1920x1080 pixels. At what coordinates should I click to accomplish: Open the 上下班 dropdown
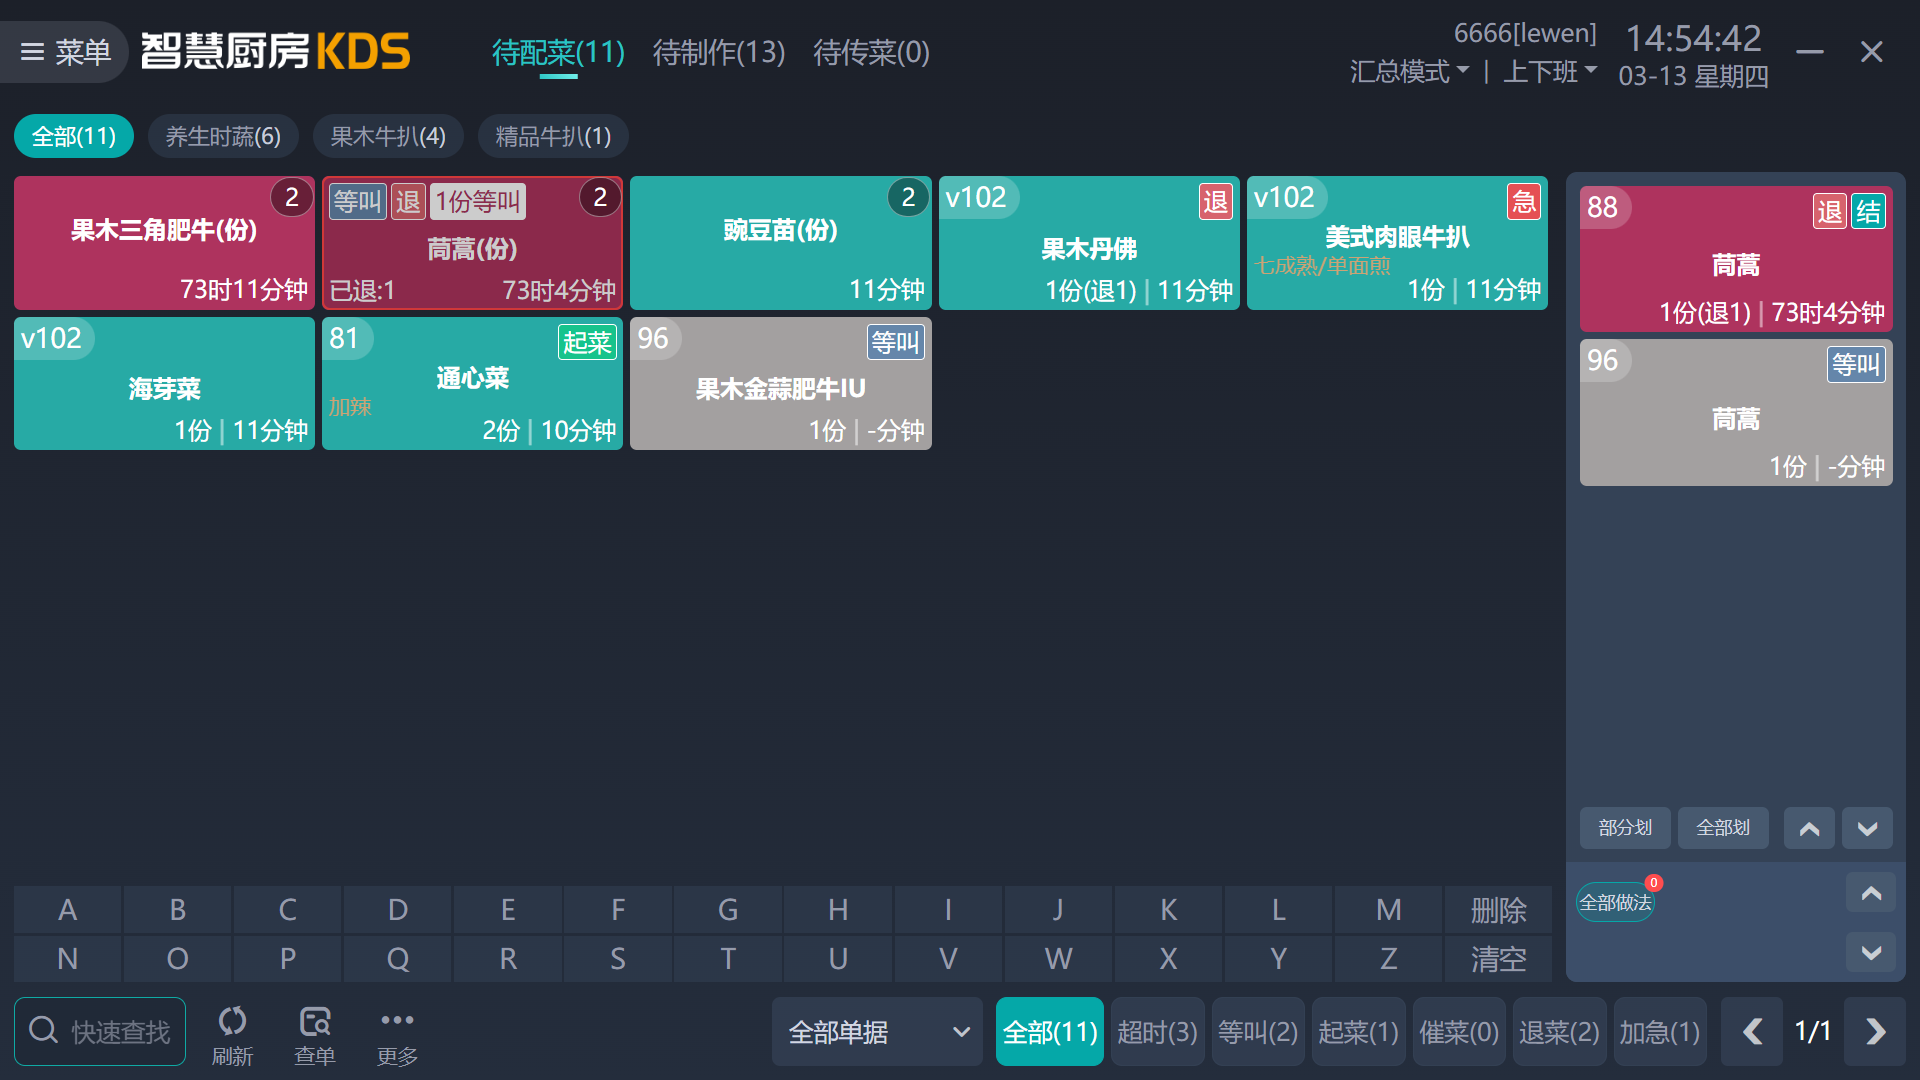(x=1549, y=71)
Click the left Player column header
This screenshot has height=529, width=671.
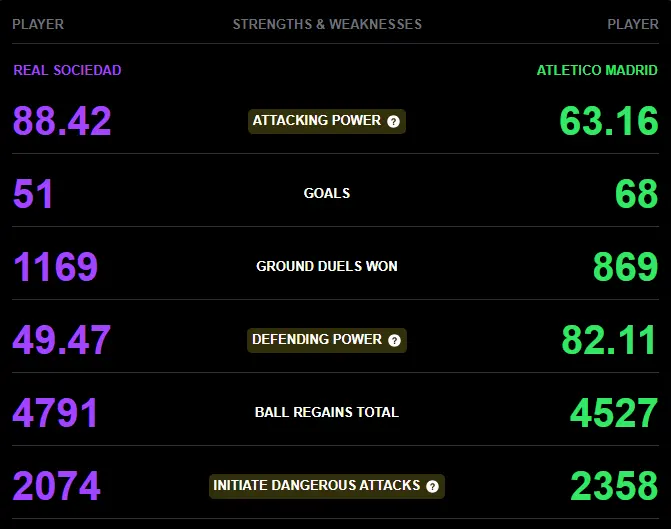pos(38,24)
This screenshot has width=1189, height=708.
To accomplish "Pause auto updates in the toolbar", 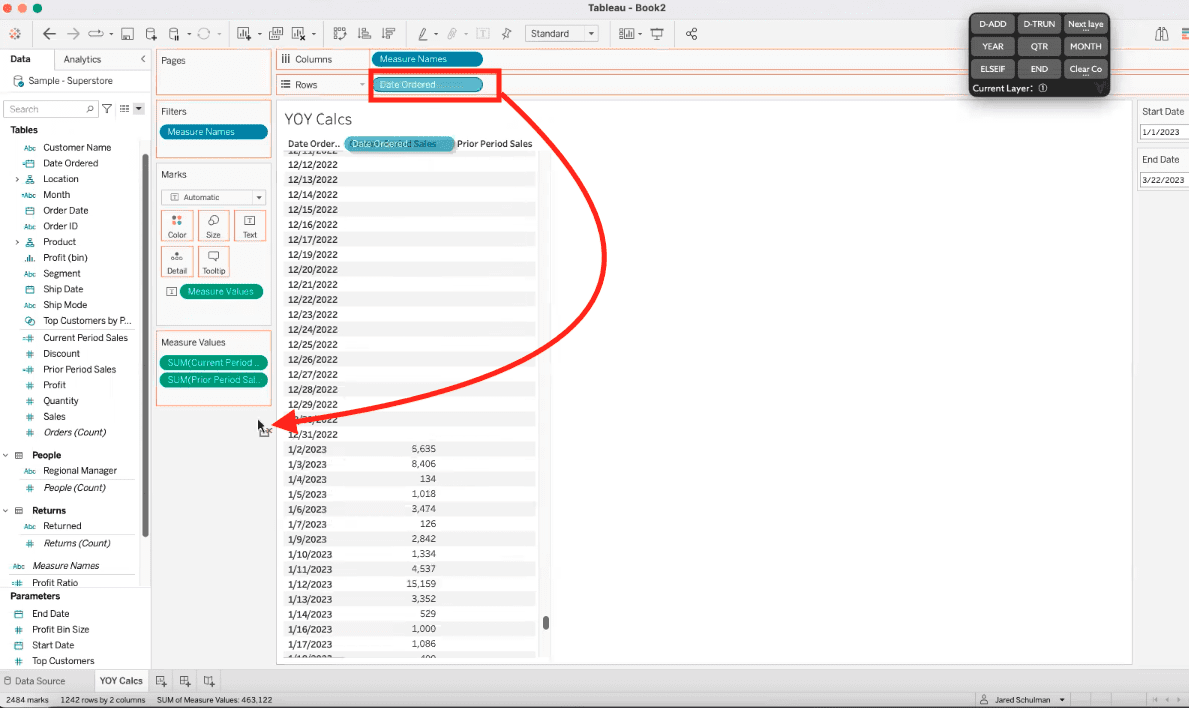I will (x=174, y=33).
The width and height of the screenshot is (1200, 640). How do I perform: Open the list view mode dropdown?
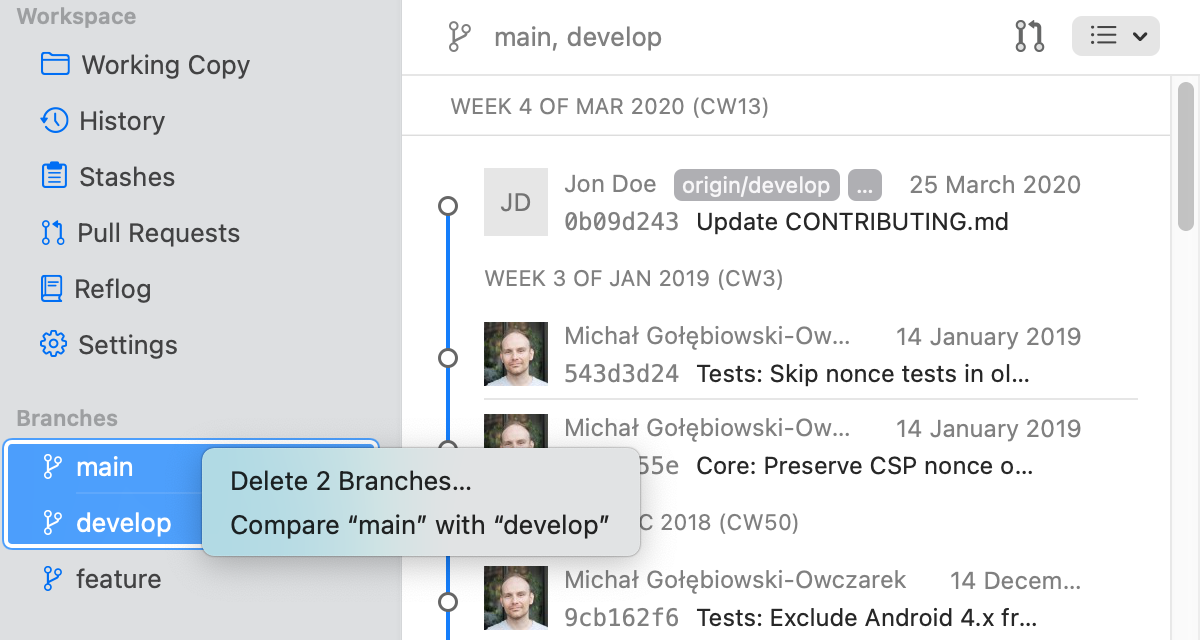[1115, 37]
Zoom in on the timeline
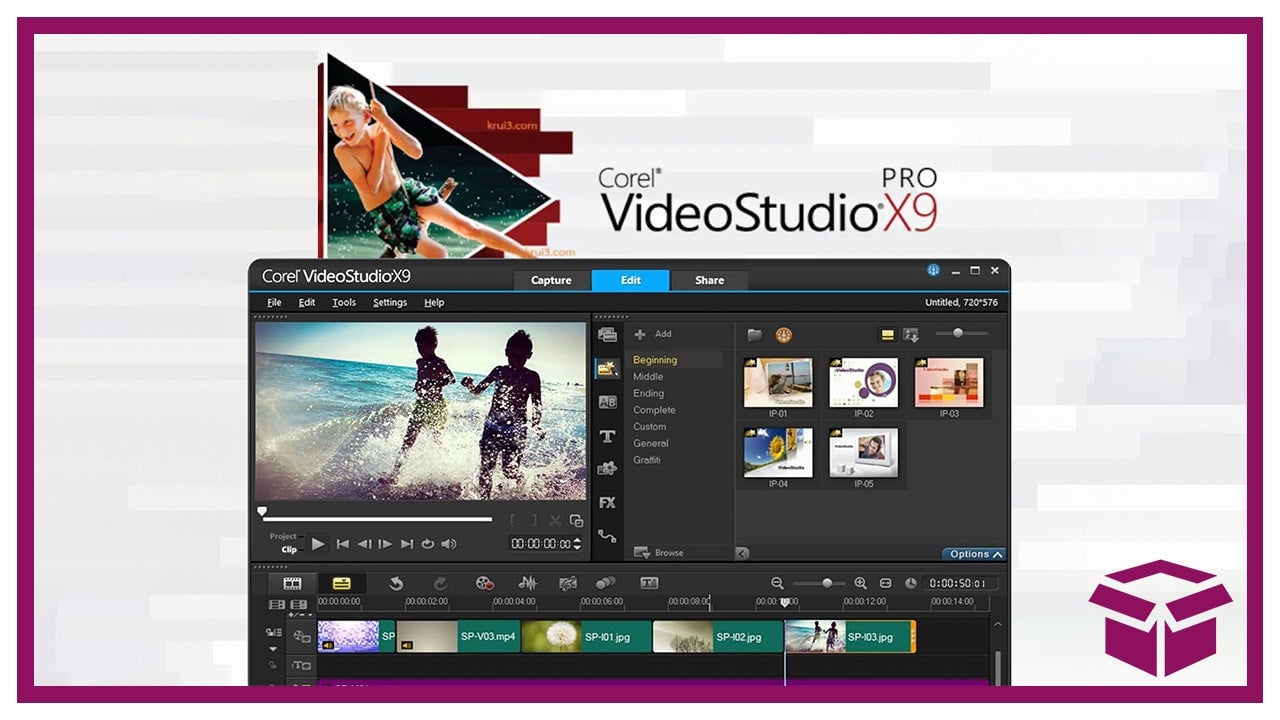The width and height of the screenshot is (1280, 720). (860, 583)
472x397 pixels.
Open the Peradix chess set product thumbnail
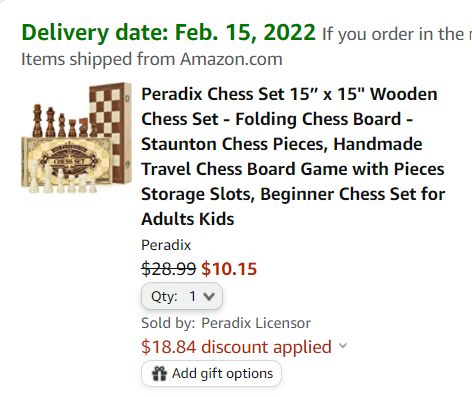click(76, 138)
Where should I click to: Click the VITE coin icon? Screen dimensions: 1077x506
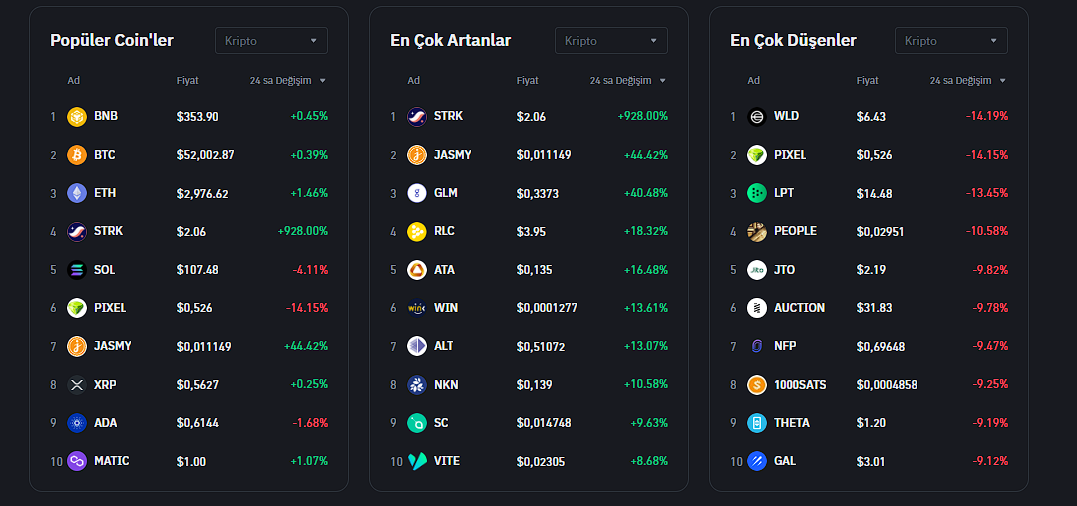[x=417, y=461]
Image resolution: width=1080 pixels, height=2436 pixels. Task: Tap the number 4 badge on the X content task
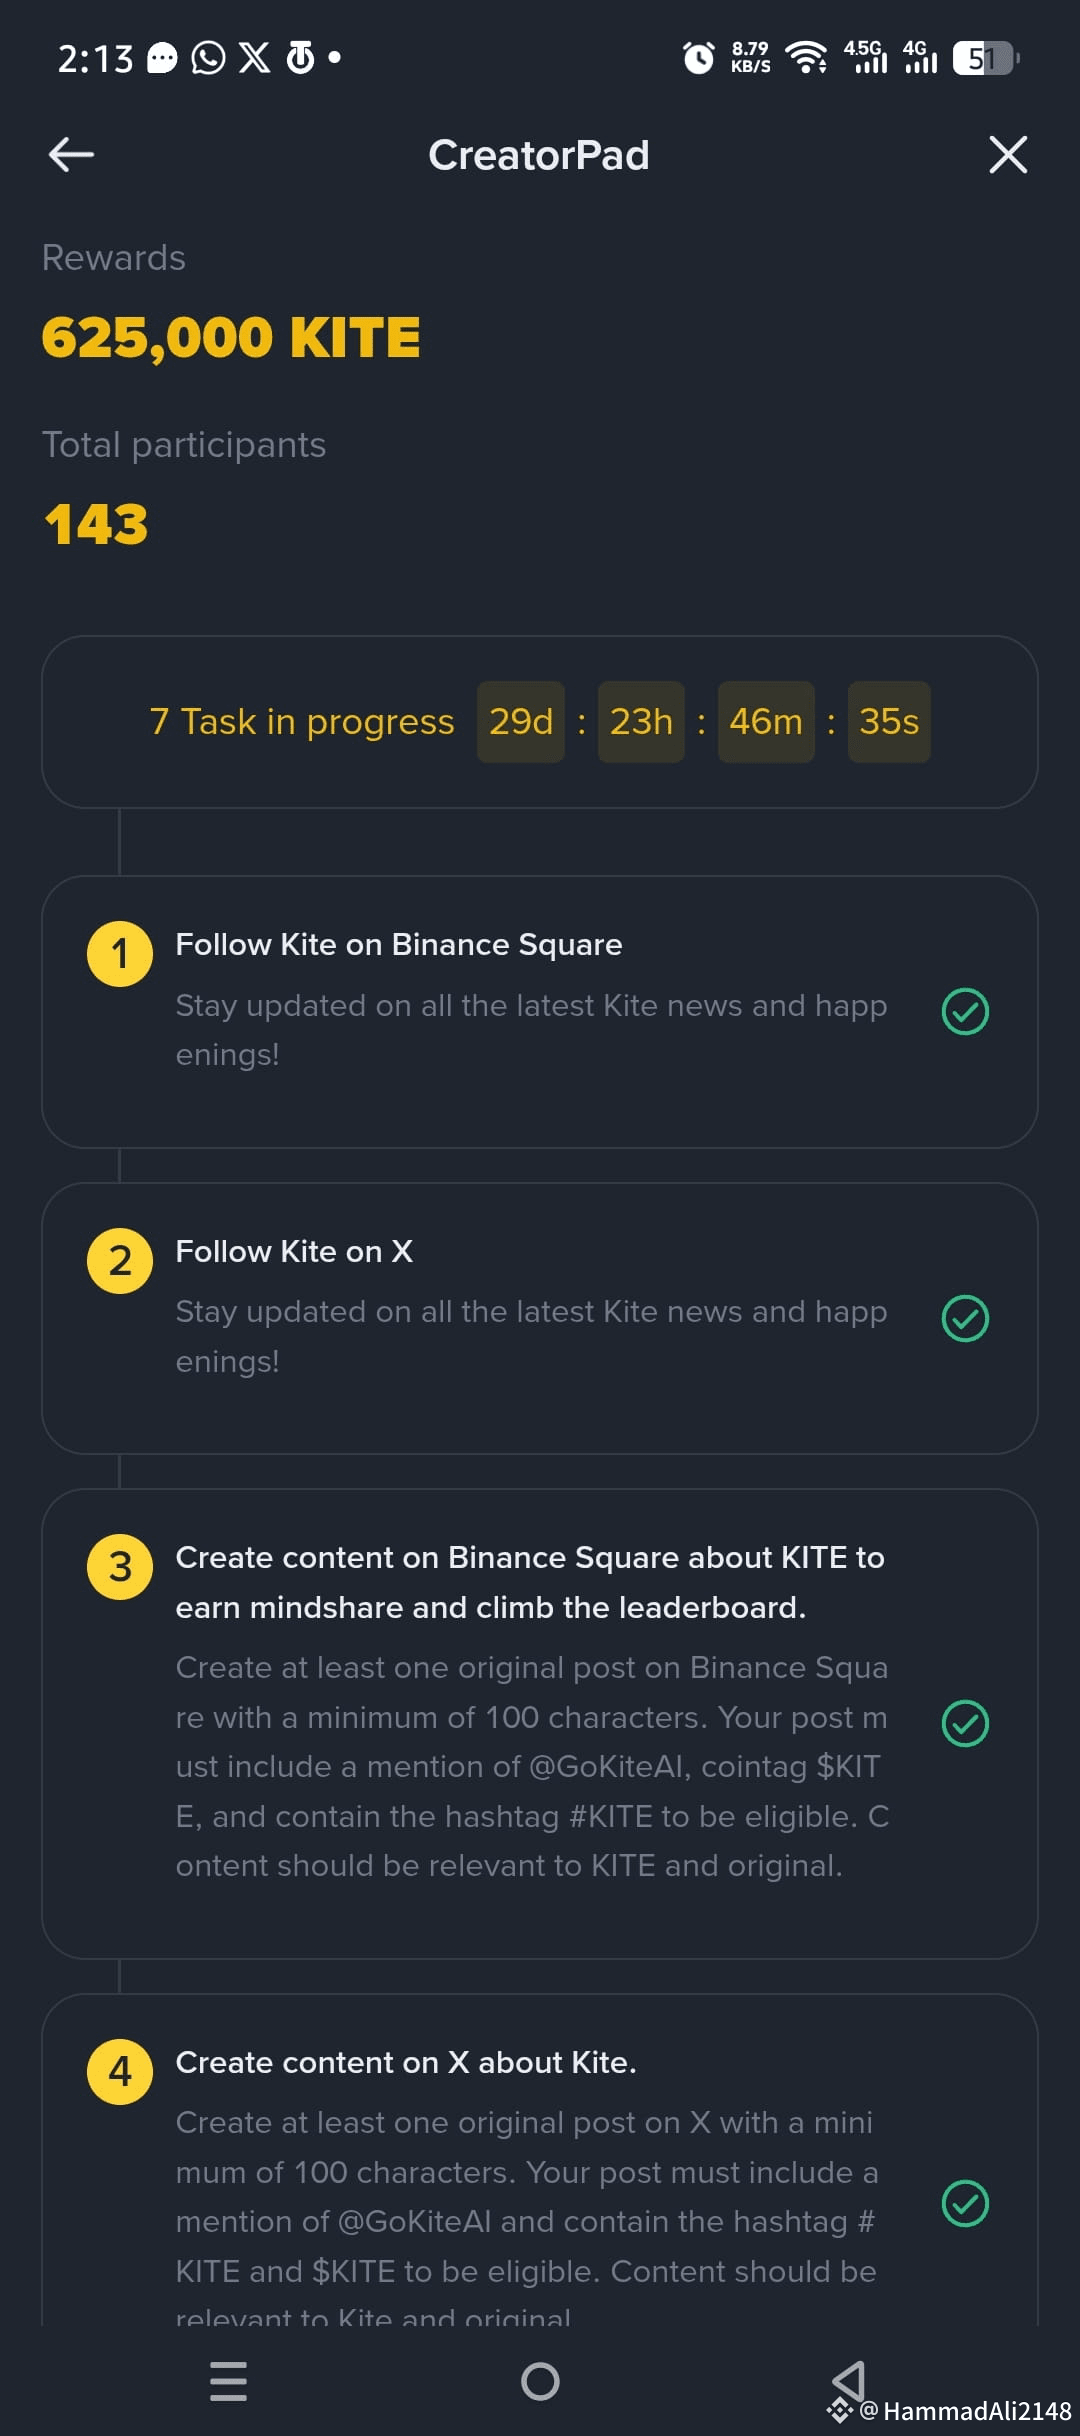pyautogui.click(x=120, y=2072)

—————

How many lines in the rows above contain the string "This"? Case counts. Give only the number.

[Result of the task]: 2